I just had a slab leak repaired in my garage area....instead of cutting into the slab the plumber capped off the leaking pipe and re-routed the pipe.  I am just curious whether it is standard procedure to re-route the pipe on the outside of the wall?  This was done in the garage area so the pipe runs along the ceiling on the outside of the wall.  I was told by another plumber that this is not "code".  That the pipe should have been run inside the wall and I could have a problem during an inspection if I ever wanted to sale my place.


----------



## glennjanie (Jan 6, 2009)

Welcome DragonLady:
Your Plumber took the 'hot, fast and cheap' route.

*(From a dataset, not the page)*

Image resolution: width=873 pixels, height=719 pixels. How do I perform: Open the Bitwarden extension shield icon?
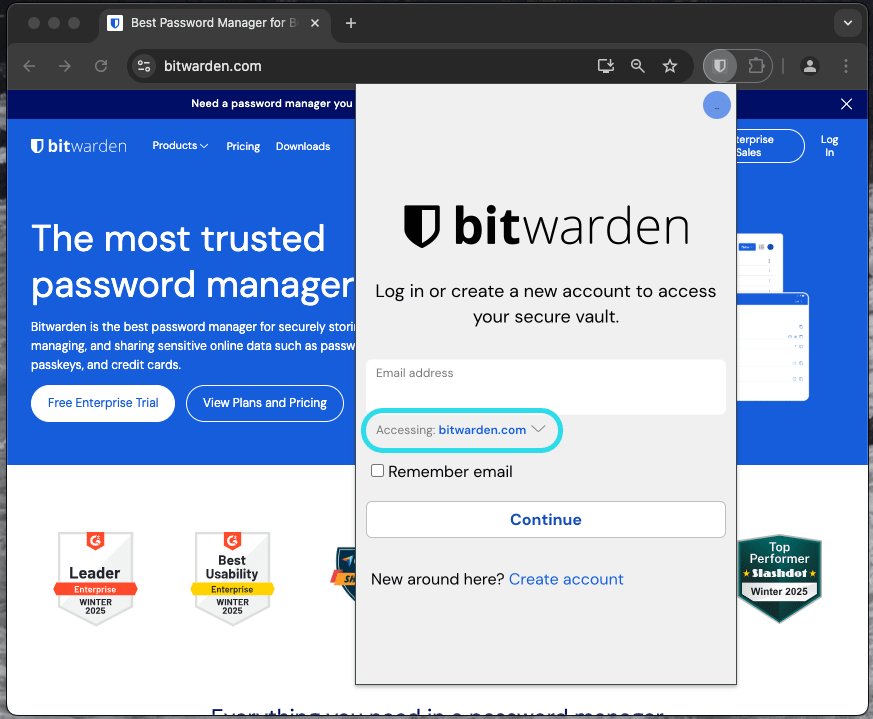[x=719, y=65]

You will find exposed piping in many buildings; they usually just paint them to match their background and its not such a big deal.
The next time you go out to eat, look up at the ceiling. You'll probably see the roof trusses, heat and air ducts, sprinkler system and maybe some other pipes, all painted black and completely unnoticed unless you look for them.
I'm sure your Plumber would be willing to come back and re-run the pipe in the slab but, would you be willing to pay for it, suffer the dust and noise?
Glenn


----------



## Dragonlady (Jan 6, 2009)

Actually they by law can not cut into the slab any more.....It cuts into the tension wires that in your foundation for earthquake stuff.  At least this is what the plumber has told me. And this slab leak was actually covered by my association.  (Cheap plumbers, I'm sure)  Thanks for your input.


----------